From the line containing "The height and" to the final line of the entries, every line is to be reproduced exactly; no other line belongs in the output.
[Start of Attachment]
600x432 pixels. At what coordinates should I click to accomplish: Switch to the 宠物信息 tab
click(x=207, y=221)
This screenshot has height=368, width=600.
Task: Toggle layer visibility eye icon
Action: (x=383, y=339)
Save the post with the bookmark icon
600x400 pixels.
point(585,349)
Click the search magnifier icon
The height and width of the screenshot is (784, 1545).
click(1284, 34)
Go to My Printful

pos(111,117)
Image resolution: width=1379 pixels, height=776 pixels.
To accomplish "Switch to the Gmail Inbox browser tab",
[End of Attachment]
> Response:
The height and width of the screenshot is (784, 1545).
click(1284, 34)
Go to My Printful

pos(111,117)
Image resolution: width=1379 pixels, height=776 pixels.
To accomplish "Switch to the Gmail Inbox browser tab",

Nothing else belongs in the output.